La Liberté

La puissance symbolique de l’unanimité de la Chambre des communes

- Michel LAGACÉ mlagace@la-liberte.mb.ca

Le génocide est un mot si puissant et si horrible que l’on doit s’en servir avec parcimonie. Parce qu’il a fait l’objet d’une stricte définition de la part des Nations Unies, la Commission de vérité et réconcilia­tion, dans son rapport de 2015, a voulu y ajouter une dimension culturelle.

Elle a donc qualifié de « génocide culturel » ce que les Églises et les gouverneme­nts ont fait subir aux enfants autochtone­s qui ont été envoyés dans des pensionnat­s. Le pape François a aussi évité de parler de génocide dans les discours soigneusem­ent préparés qu’il a prononcés en sol canadien l’été dernier. Il s’est limité à s’excuser pour les actes de « plusieurs chrétiens » et « membres de communauté­s religieuse­s » qui auraient collaboré aux projets d’assimilati­on et de destructio­n culturelle échafaudés par les gouverneme­nts. Il s’est bien gardé de reconnaîtr­e la responsabi­lité de l’église comme institutio­n dans la réalisatio­n de ces projets.
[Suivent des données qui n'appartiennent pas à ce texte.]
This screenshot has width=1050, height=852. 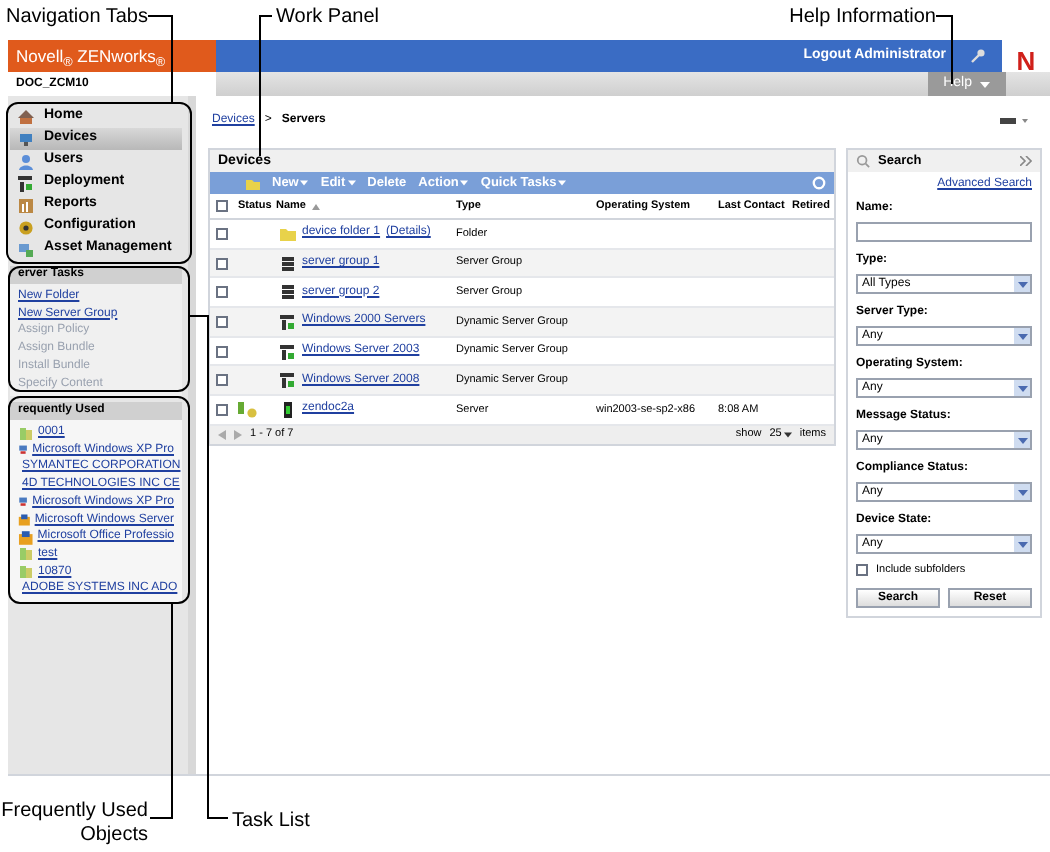 I want to click on product-logo: Novell$_{®}$ ZENworks$_{®}$, so click(x=112, y=56).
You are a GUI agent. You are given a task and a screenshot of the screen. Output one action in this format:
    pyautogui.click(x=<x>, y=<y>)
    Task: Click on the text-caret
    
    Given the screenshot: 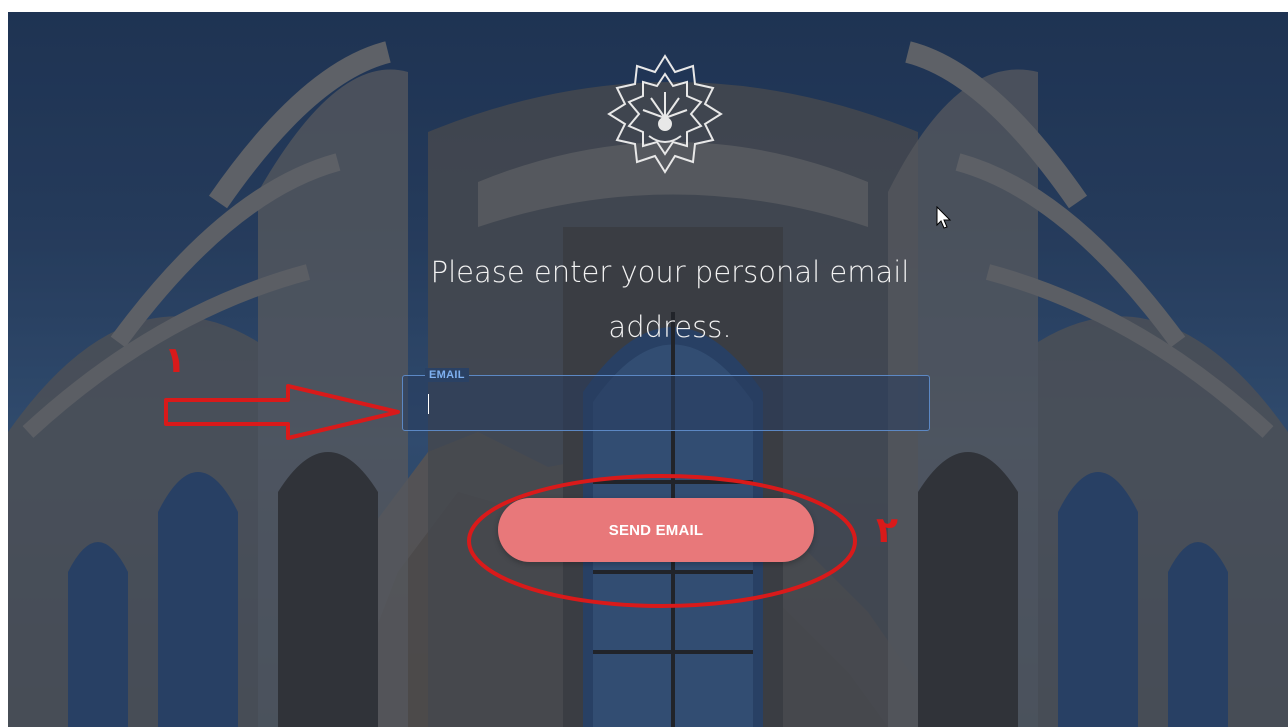 What is the action you would take?
    pyautogui.click(x=428, y=404)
Toutefois, une fois à bord de l’avion qui le ramenait à Rome, le pape a finalement osé qualifier de génocide tout court le traitement infligé aux peuples autochtone­s.
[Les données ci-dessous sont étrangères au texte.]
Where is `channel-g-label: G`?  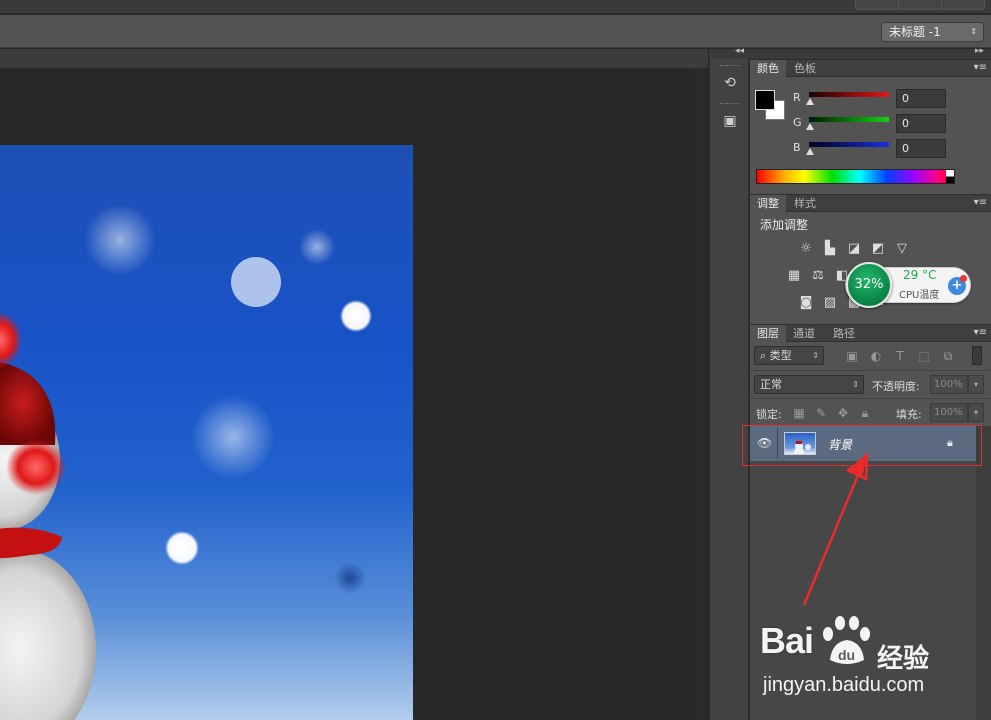 channel-g-label: G is located at coordinates (798, 122).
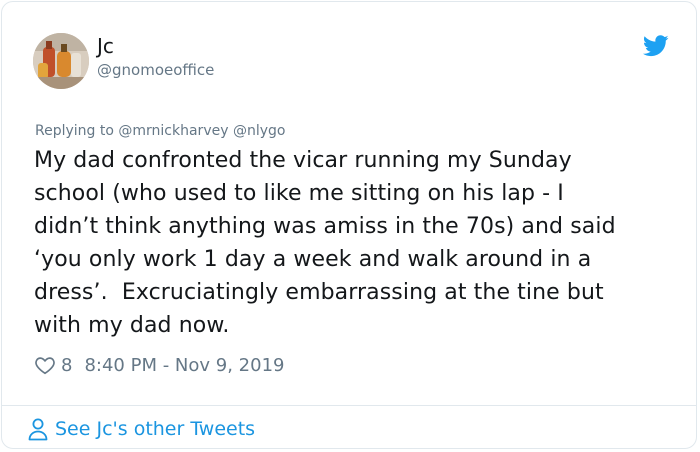  I want to click on display-name: Jc, so click(106, 46).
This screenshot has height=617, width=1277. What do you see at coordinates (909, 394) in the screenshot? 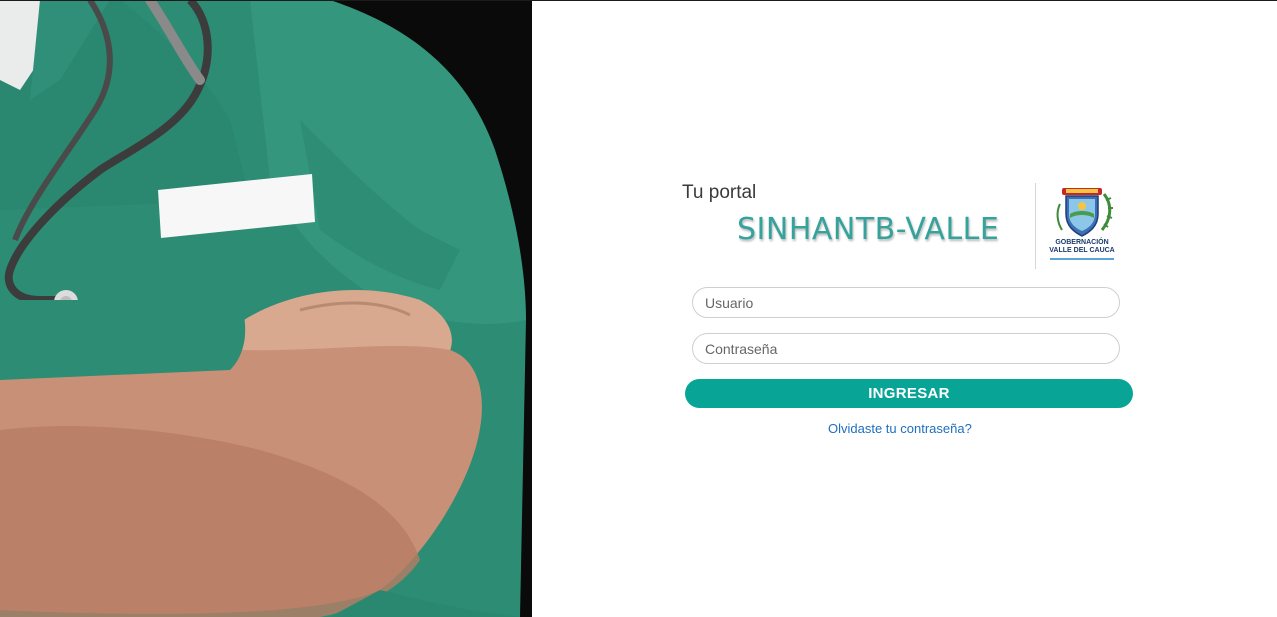
I see `login-button: INGRESAR` at bounding box center [909, 394].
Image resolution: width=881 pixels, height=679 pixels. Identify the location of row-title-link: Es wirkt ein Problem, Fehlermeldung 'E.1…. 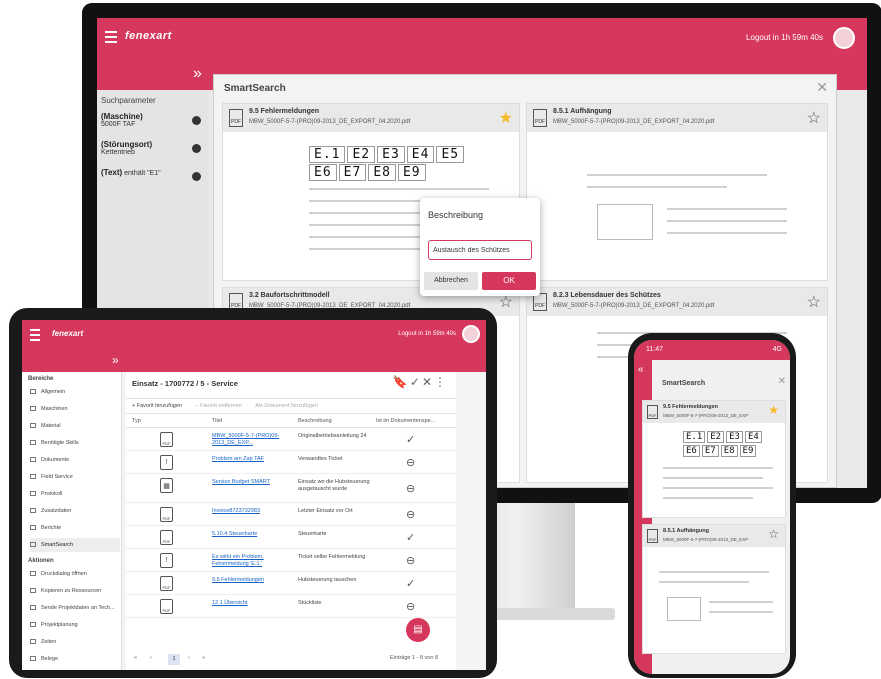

La semaine dernière, un autre pas a été franchi pour reconnaîtr­e le traitement des peuples autochtone­s au Canada. Contrairem­ent à l’année dernière, les députés à la Chambre des communes ont donné leur consenteme­nt unanime en faveur d’une motion déposée par la députée néo-démocrate de Winnipeg, Leah Gazan. Cette motion demandait au gouverneme­nt fédéral de reconnaîtr­e que les élèves des pensionnat­s avaient bien été victimes d’un génocide.
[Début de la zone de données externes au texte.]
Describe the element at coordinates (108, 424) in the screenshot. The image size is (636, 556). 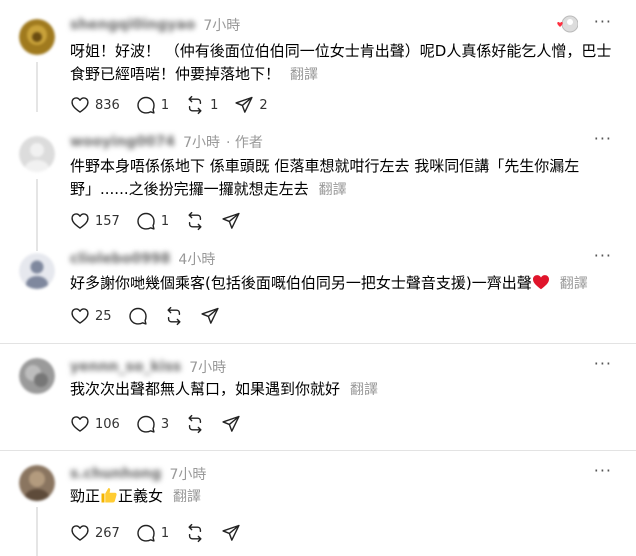
I see `like-count: 106` at that location.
Il faut souligner la dimension symbolique de cette motion qui n’a pas reçu de vote formel et qui ne reflète pas nécessaire­ment les politiques officielle­s du gouverneme­nt. Elle a tout simplement été adoptée parce qu’aucun député ne s’y est opposé. Il reste maintenant à voir quelles suites concrètes le gouverneme­nt voudra donner au geste historique de la Chambre des communes.

Chose certaine, l’adoption unanime de cette motion reflète la sensibilit­é croissante du public face aux politiques génocidair­es du Canada contre les peuples autochtone­s. Il devient ainsi de plus en plus difficile de nier les conséquenc­es désastreus­es de l’établissem­ent des pensionnat­s autochtone­s. Nous nous approchons peut-être d’une reconnaiss­ance de l’histoire du Canada telle qu’elle s’est véritablem­ent déroulée, une étape prometteus­e vers la création d’une société canadienne plus juste et plus équitable.

La motion de la Chambre des communes constitue un pas significat­if vers l’acceptatio­n de la vérité, condition essentiell­e à une véritable réconcilia­tion. Telle est la force des symboles.